TASK BRIEF:
Scan the entries below and return each line that contains "will".
Segment Start: LISTED ENTRIES
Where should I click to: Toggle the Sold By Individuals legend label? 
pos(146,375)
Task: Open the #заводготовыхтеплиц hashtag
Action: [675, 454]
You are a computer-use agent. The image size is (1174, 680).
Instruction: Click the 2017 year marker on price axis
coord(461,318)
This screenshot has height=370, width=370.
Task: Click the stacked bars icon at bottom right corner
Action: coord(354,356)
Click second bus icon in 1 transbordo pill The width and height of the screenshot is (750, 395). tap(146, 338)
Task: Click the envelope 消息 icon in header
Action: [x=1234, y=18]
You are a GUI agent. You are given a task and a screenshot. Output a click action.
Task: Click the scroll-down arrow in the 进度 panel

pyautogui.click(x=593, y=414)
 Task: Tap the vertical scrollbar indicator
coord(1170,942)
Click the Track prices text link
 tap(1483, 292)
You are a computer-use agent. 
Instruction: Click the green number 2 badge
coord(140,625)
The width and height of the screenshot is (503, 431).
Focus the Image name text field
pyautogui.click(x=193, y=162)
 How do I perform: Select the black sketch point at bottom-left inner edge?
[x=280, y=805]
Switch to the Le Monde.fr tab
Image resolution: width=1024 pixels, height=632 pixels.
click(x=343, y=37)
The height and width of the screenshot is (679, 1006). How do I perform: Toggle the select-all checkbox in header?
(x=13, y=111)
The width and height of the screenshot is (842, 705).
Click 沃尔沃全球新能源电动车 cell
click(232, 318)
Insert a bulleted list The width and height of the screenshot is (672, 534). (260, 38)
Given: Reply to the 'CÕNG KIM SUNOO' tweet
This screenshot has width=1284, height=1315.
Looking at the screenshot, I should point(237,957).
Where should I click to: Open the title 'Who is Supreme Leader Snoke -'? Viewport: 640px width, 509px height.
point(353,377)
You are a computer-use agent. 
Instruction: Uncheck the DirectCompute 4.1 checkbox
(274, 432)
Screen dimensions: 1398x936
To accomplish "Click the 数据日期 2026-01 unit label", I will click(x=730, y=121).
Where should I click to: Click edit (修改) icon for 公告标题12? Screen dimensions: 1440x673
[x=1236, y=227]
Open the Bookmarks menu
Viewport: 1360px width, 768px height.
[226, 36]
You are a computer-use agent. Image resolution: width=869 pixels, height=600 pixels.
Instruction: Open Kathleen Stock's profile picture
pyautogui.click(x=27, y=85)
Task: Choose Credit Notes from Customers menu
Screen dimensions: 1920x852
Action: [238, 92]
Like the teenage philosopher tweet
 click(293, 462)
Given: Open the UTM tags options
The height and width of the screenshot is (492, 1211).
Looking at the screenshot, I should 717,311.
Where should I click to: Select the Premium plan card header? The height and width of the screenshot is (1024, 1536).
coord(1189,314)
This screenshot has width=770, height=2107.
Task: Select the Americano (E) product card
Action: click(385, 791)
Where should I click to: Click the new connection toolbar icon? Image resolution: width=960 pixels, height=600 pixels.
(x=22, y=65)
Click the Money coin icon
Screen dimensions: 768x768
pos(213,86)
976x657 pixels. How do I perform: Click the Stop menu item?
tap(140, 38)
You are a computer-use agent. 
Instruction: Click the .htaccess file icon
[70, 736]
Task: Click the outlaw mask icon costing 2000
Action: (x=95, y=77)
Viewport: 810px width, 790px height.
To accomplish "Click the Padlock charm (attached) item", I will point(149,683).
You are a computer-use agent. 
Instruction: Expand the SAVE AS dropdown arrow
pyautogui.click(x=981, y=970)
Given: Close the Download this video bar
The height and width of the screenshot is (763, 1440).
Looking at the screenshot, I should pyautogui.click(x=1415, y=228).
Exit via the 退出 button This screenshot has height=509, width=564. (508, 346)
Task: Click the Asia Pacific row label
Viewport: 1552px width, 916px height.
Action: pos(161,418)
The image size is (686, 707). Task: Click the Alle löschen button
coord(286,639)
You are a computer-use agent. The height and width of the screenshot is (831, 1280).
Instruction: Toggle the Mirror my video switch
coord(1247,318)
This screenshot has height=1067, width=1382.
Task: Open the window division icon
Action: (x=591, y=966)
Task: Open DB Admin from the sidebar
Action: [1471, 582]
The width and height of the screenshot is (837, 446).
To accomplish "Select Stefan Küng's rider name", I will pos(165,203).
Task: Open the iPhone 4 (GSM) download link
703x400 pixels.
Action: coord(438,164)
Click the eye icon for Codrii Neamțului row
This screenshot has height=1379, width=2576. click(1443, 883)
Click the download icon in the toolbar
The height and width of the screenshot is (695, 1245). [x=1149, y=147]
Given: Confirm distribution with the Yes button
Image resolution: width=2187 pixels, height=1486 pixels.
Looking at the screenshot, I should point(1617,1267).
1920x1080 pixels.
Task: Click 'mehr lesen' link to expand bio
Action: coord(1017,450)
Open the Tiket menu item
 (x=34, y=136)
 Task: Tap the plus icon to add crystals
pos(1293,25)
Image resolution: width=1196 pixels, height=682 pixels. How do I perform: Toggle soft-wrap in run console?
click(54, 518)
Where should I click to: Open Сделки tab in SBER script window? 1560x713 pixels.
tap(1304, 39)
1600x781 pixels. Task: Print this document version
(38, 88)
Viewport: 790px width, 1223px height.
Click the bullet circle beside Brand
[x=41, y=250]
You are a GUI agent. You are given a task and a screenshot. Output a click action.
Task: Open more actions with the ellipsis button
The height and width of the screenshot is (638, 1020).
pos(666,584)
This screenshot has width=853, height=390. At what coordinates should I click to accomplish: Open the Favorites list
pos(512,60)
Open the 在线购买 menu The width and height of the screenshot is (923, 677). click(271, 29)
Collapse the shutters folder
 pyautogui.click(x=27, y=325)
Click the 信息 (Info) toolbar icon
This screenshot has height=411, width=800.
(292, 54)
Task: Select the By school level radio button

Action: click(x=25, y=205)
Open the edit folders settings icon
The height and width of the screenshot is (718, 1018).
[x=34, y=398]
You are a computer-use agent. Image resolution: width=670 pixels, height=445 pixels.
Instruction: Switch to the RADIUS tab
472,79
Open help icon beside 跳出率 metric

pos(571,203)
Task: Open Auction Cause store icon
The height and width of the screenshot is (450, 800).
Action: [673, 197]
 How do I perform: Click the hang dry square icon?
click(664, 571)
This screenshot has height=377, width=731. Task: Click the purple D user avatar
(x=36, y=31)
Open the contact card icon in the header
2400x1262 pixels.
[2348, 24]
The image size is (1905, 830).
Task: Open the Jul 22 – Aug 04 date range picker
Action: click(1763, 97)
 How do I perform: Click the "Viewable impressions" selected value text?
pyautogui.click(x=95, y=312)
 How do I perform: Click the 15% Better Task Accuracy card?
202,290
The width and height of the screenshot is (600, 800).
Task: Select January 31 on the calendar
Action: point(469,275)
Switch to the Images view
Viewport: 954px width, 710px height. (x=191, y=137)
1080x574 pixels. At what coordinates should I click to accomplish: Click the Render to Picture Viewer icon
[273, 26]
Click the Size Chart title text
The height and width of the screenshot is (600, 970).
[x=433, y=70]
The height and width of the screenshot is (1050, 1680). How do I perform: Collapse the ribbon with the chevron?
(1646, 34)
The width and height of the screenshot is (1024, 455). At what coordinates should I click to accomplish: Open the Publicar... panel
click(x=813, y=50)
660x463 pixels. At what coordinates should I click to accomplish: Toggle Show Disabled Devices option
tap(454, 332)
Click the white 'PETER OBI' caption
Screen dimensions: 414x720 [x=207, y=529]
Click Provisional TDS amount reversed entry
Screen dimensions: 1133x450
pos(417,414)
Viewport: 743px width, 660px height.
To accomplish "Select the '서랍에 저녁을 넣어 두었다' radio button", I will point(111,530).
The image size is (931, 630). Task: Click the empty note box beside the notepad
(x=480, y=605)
Segment End: LISTED ENTRIES
OUTPUT:
To accomplish "Click the 数据日期 2026-01 unit label", I will click(x=730, y=121).
To accomplish "Click the Padlock charm (attached) item", I will point(149,683).
To accomplish "Select Stefan Küng's rider name", I will pos(165,203).
To accomplish "Select the '서랍에 저녁을 넣어 두었다' radio button", I will point(111,530).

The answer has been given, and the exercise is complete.